#### [Teks Ekstraksi]
Menyoal Penyelenggaraan Pilpres Tahun 2024 yang Dinilai Belum Berkekuatan Hukum Positif

JAKARTA, HUMAS MKRI – Ratna Kumalasari sebagai perseorangan warga negara sekaligus advokat mengajukan uji materi ketentuan Pasal 169 huruf q Undang-Undang Nomor 7 Tahun 2017 tentang Pemilihan Umum terhadap Undang-Undang Dasar Negara Republlik Indonesia Tahun 1945 ke Mahkamah Konstitusi. Sidang Perkara Nomor 64/PUU-XXII/2024 yang dipimpin oleh Hakim Konstitusi M. Guntur Hamzah dengan didampingi oleh Hakim Konstitusi Daniel Yusmic P. Foekh dan Hakim Konstitusi Ridwan Mansyur ini, digelar di Ruang Sidang Panel pada Rabu (17/7/2024).

Pada persidangan ini, Eko Supriadi selaku kuasa hukum Pemohon mengatakan pada perkara ini pihaknya mempersoalkan Putusan MK Nomor 90/PUU-XXI/2023 yang telah diundangkan pada 3 November 2023 yang berlaku surut ke belakang tersebut dituangkan oleh KPU dalam PKPU Nomor 23 Tahun 2023 tentang Pencalonan Peserta Pemilihan Umum Presiden dan Wakil Presiden. Namun tidak diproses secara hukum yang positif terhadap pasangan Capres 01 dan Capres 03. Oleh karenanya PKPU yang diberlakukan surut ke belakang itu, menurut Pemohon bertentangan dengan asas non-retroaktif dan asas legalitas sebagaimana tercantum dalam Pasal 28I ayat (1) dan ayat (4) UUD 1945.

#### [Segmen Data]
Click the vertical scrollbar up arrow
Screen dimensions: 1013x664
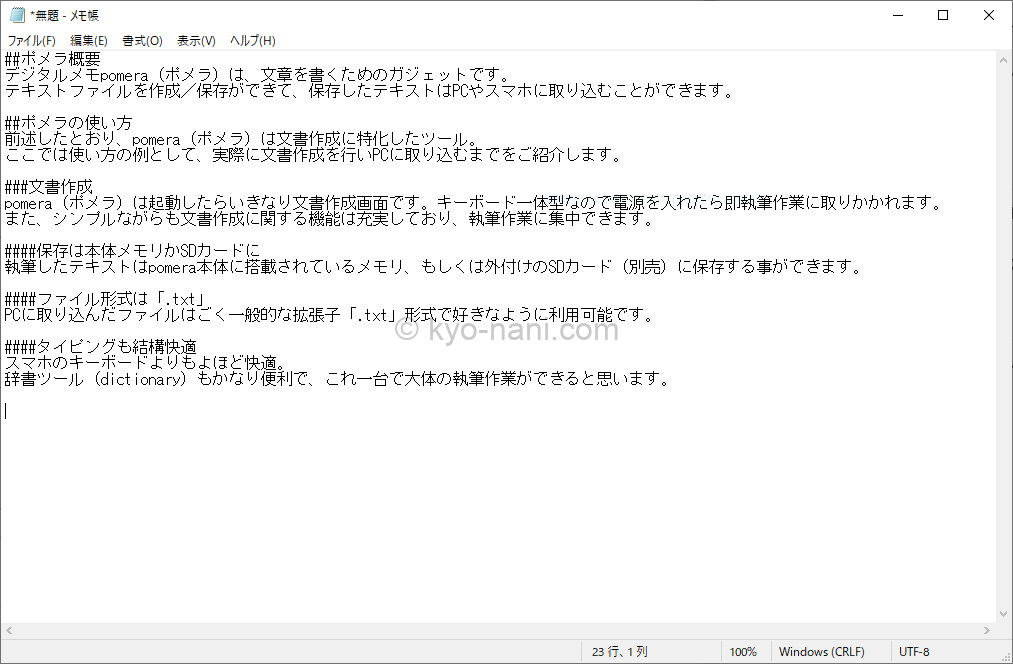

#### [Petunjuk]
1) Ambil tanpa perubahan sepenggal berita tentang uji materi UU Pemilu, mulai dari kata-kata yang memuat "JAKARTA, HUMAS MKRI" dan berhenti setelah "pada Rabu (17/7/2024).".
2) Lanjutkan berita tentang uji materi UU Pemilu dari kalimat terakhir yang ditampilkan.

#### [Hasil Latihan]
1)
JAKARTA, HUMAS MKRI – Ratna Kumalasari sebagai perseorangan warga negara sekaligus advokat mengajukan uji materi ketentuan Pasal 169 huruf q Undang-Undang Nomor 7 Tahun 2017 tentang Pemilihan Umum terhadap Undang-Undang Dasar Negara Republlik Indonesia Tahun 1945 ke Mahkamah Konstitusi. Sidang Perkara Nomor 64/PUU-XXII/2024 yang dipimpin oleh Hakim Konstitusi M. Guntur Hamzah dengan didampingi oleh Hakim Konstitusi Daniel Yusmic P. Foekh dan Hakim Konstitusi Ridwan Mansyur ini, digelar di Ruang Sidang Panel pada Rabu (17/7/2024).

2)
“Oleh karenanya, Pemohon meminta agar Mahkamah menyatakan penyelenggaraan Pilres 2024 oleh KPU RI tersebut belum berkekuatan hukum yang positif; memerintahkan kepada pemerintah untuk menyelenggarakan kembali Pilpres 2024; dan mempersilakan Gibran Rakabuming Raka mengikuti pilpres tersebut,” ucap Eko menyebutkan petitum permohonan.

Sistematika Permohonan

Terhadap permohonan ini, Hakim Konstitusi Daniel meminta agar Pemohon mempelajari PMK 2/2021 yang memuat sistematika permohonan pengujian undang-undang. Selain itu, untuk memudahkan Pemohon menyusun kembali perbaikan permohonan, dapat pula mempedomani permohonan-permohonan pengujian undang-undang yang dapat diunduh di laman mkri.id. Berikutnya, Pemohon juga diharapkan dapat memperhatikan putusan-putusan MK yang telah memutus perihal perkara serupa dari permohonan yang diajukan pada perkara ini.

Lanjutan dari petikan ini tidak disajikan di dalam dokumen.